** Start of DOCUMENT EXCERPT **

As the $1 trillion bipartisan infrastructure bill to update roads, bridges and broadband networks makes its way through the Senate, lawmakers are pushing for additions and amendments, including one that may give women more access to the opportunities and jobs the bill promises to provide.
Sen. Kirsten Gillibrand of New York and eight co-sponsors have proposed an amendment this week that aims to increase opportunities for women and people of color working in the skilled building trades. The amendment sets goals for work hours performed by those underrepresented groups and proposes that 15 percent of work hours for new construction projects under the bill be set aside for apprenticeship programs, which tend to draw more women and people of color
Equity has become a prominent factor in infrastructure discussions this year. “There is racism physically built into some of our highways,” Transportation Secretary Pete Buttigieg said in April, acknowledging a history of racism in infrastructure, including the 1956 National Interstate Highway Act that uprooted 475,000 families, overwhelmingly affecting Black people.
Gillibrand’s amendment acknowledges another inequity built into infrastructure: the people who economically benefit from construction projects. According to the Bureau of Labor Statistics, women only accounted for 10 percent of construction workers in 2018, and 88.6 percent of all people employed in construction in 2020 were White.
“Every crisis presents opportunities, and embedded in the crisis of our nation’s decaying infrastructure is the chance to open up work in the skilled construction trades to people who have historically faced multiple barriers to entrance,” Gillibrand, a Democrat, said.
The prospects for the amendment remain unclear as Gillibrand continues to lobby her colleagues. Senate Majority Leader Chuck Schumer said on Wednesday that he hopes to “bring this bill to a close in the very near future.”
Jobs in construction and other skilled labor can offer a financial lifeline to women, but opportunities are relatively few because personal relationships play such a big role in recruiting and hiring.
Leah Rambo, the training director for the New York City union Sheet Metal Workers Local 28, said the barrier to entry is steep in part because women don’t often hear about construction jobs. She said that tradition drives the industry, which is predominantly made up of men who pass down trades to their sons or nephews.

** End of DOCUMENT EXCERPT **

• [JOBS]:
#1 Translate this sentence from the infrastructure article into Spanish: "Jobs in construction and other skilled labor can offer a financial lifeline to women, but opportunities are relatively few because personal relationships play such a big role in recruiting and hiring."
#2 Summarize the infrastructure article in two sentences.
#3 Continue the article about the infrastructure bill amendment from the point where it stops.
The material after this point comes from a separate source.

** Start of DATA LINES **

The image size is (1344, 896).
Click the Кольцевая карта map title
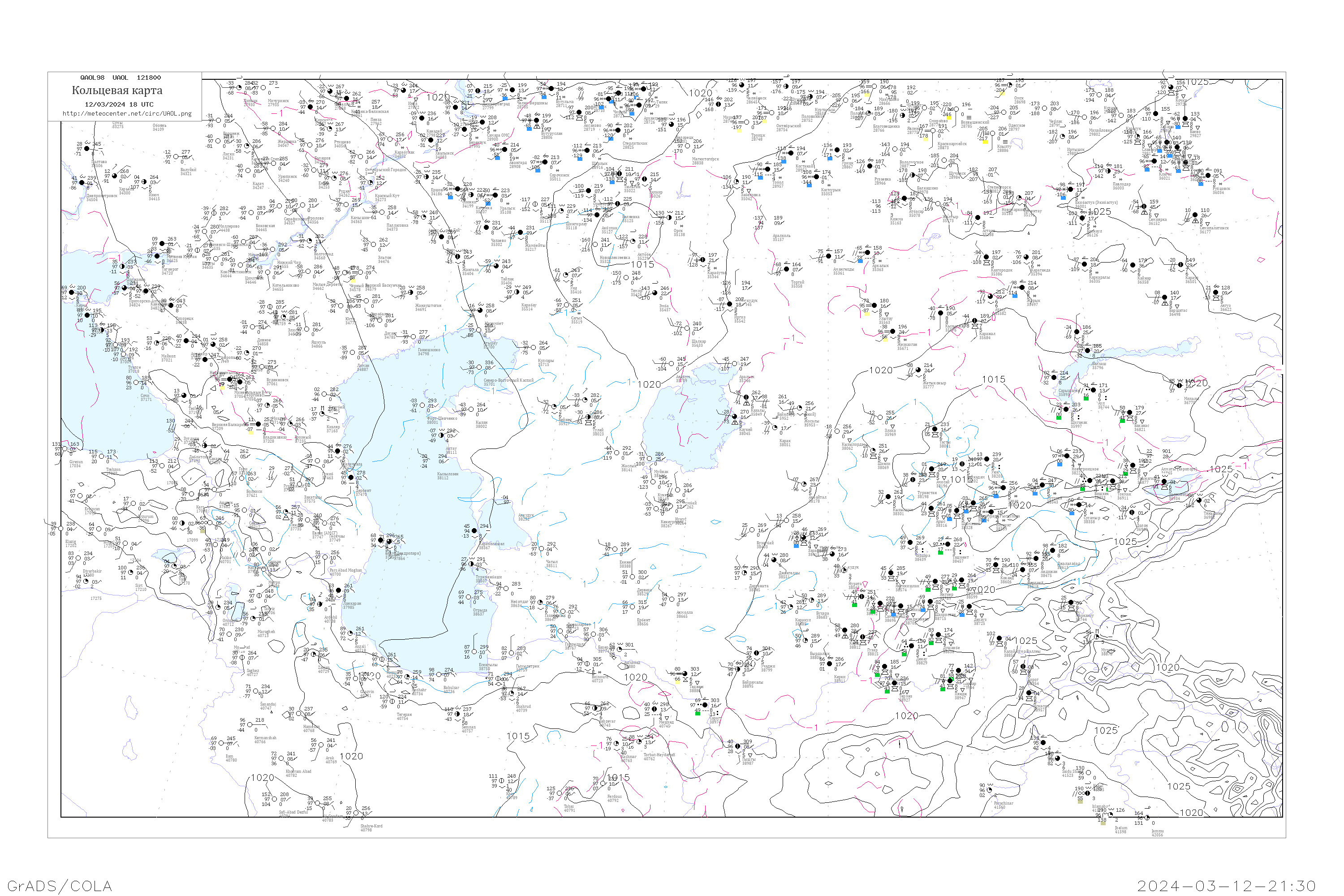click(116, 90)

** End of DATA LINES **
** Start of DATA LINES **

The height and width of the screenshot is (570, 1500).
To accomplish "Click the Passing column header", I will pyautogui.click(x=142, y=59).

** End of DATA LINES **

• [SOLVED TASKS]:
#1 Los empleos en la construcción y en otros oficios calificados pueden ofrecer un salvavidas económico a las mujeres, pero las oportunidades son relativamente escasas porque las relaciones personales desempeñan un papel muy importante en el reclutamiento y la contratación.

#2 Sen. Kirsten Gillibrand and eight co-sponsors have proposed an amendment to the $1 trillion bipartisan infrastructure bill that sets goals for work hours performed by women and people of color and would set aside 15 percent of work hours on new construction projects for apprenticeship programs. The amendment acknowledges an inequity in who benefits economically from construction, a field where women made up only 10 percent of workers in 2018 and where personal relationships play a big role in hiring.

#3
Rambo, who became a sheet metal worker 33 years ago, said “there would be no women in construction without apprenticeships,” and added that it’s important that apprenticeships be advertised widely and visible on the Department of Labor’s website. This allows women to find training programs without relying on referrals or word of mouth.
The Bureau of Labor Statistics’ press officer, Gary Steinberg, said that apprenticeship programs are too small to gather accurate demographic data on participation or long-term career tracking.
But Rambo said in her experience, there are more women apprentices than women in the construction industry. Even after women complete training programs, she said, men who aren’t used to working with women might hesitate to hire them or keep them on a team.
“When you don’t want someone there, you find a way to get rid of them,” she said.
Lauren Sugerman, the director for the Center for Women’s Employment Equity at Chicago Women in Trades, a nonprofit group advocating for women in skilled trades, contributed to some of the language in Gillibrand’s amendment and said she hoped two of the amendment’s goals — working in tandem — might offer more opportunities to women and people of color in the building trades.
Sugerman said some workplaces argue they don’t have enough women or people of color in their unions to fulfill their diversity goals. Allocating a portion of the work to apprentices allows workplaces to pull from a more diverse pool and enables women to have more access to jobs, she said, which might encourage them to stay.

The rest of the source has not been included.